Institutional investors increasingly concerned about climate change have teamed up to ask governments to set tougher policies.

Asset Managers Team Up to Pressure Governments on Climate Change
A commuter carries a soft briefcase while walking through the central business district in Sydney, Australia. (Photographer: Brendon Thorne/Bloomberg)  

(Bloomberg) -- Institutional investors increasingly concerned about climate change have teamed up to ask governments to set tougher policies.

A group of 415 investors overseeing $32 trillion in assets has signed a letter asking governments to phase out thermal coal, set a price on carbon emissions and end fossil-fuel subsidies. The signatories, including Allianz SE, HSBC Global Asset Management and Schroders Plc, are presenting it in conjunction with the COP24 global-climate conference in Poland.

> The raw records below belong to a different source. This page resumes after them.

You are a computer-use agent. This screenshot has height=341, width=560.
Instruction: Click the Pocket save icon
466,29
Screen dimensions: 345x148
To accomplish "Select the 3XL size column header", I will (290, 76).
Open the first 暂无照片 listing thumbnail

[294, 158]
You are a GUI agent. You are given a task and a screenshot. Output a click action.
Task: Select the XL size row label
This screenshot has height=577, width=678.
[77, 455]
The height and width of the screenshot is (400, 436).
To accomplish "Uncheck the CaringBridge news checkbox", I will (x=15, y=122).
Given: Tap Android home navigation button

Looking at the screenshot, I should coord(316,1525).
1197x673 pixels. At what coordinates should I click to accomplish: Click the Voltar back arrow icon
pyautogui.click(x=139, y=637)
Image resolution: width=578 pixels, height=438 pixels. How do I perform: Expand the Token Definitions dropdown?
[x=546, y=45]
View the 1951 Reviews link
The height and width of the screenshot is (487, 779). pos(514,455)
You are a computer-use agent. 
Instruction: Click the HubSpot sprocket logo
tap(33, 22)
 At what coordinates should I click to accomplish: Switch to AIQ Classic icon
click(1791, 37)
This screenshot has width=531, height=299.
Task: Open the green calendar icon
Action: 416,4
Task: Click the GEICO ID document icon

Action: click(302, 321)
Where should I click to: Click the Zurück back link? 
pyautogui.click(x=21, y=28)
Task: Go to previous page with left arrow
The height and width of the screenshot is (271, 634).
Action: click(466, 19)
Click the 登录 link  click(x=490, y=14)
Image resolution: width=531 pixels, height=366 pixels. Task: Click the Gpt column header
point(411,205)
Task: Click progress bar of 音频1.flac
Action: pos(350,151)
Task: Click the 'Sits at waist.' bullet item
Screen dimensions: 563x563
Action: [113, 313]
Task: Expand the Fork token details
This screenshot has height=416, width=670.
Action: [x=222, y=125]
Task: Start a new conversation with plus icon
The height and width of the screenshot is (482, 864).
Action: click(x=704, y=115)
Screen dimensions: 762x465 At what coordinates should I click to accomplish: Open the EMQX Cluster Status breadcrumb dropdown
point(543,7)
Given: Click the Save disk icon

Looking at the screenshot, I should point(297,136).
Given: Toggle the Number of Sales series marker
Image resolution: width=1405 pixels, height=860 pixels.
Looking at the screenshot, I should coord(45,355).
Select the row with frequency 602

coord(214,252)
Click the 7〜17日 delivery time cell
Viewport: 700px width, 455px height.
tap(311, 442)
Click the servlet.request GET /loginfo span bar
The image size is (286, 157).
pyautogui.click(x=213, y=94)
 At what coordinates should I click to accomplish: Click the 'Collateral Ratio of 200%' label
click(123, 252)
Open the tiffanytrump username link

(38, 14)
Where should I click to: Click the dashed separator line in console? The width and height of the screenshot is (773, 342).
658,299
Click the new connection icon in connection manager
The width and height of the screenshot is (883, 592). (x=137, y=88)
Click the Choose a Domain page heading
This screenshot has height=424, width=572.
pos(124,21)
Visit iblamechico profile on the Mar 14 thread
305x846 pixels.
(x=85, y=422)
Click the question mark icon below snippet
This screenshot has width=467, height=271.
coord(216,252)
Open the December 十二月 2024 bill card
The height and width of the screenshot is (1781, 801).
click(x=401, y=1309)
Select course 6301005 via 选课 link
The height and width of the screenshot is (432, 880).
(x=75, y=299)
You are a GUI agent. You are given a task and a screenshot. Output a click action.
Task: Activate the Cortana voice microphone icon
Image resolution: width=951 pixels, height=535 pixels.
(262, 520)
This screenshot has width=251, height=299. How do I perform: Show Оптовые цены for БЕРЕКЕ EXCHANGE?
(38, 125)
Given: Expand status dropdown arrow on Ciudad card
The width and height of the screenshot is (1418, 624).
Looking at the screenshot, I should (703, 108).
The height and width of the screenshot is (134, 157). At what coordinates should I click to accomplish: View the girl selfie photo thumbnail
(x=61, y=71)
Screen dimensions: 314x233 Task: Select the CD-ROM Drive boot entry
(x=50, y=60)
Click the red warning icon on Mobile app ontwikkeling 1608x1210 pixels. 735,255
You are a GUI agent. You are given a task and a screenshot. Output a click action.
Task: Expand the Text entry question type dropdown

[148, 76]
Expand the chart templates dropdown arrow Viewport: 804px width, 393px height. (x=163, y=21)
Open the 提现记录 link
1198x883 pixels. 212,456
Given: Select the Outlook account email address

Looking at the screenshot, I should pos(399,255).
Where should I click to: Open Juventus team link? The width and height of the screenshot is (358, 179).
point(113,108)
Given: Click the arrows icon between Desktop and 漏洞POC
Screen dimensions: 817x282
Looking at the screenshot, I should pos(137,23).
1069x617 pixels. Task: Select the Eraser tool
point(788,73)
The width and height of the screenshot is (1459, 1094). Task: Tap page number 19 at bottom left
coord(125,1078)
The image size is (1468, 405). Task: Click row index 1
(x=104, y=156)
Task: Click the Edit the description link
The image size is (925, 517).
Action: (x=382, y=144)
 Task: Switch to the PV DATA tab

The fund managers said climate change could cause economic damage that threatens their holdings, and that government policy was key to reducing risk. Schroders estimated that if no action is taken and the world warms by 4 degrees Celsius (7.2 degrees Fahrenheit), that could cause $23 trillion in global economic losses over the next 80 years.

“This is permanent economic damage three or four times the scale of the impacts of the 2008 Global Financial Crisis, while continuing to escalate,” the group said in a statement Monday. “Much more needs to be done by governments to accelerate the low-carbon transition.”

While letters don’t usually lead to immediate change, the combined efforts of asset managers have already stirred the private sector. Last week, Royal Dutch Shell Plc said it would set new public goals around cutting carbon emissions after months of pressure from some of the same investors who signed the new letter.

The investor group also wrote a briefing paper for policy makers that says governments need to update and strengthen their commitments to the Paris climate accord. Among the recommendations are that nations put a price on carbon -- in effect a tax on greenhouse gas emissions -- between $38 and $100 a ton. Currently, three-quarters of emissions are covered by carbon prices of less than $10 a ton, the paper said.

The COP24 conference is in its second week and will end on Dec. 14.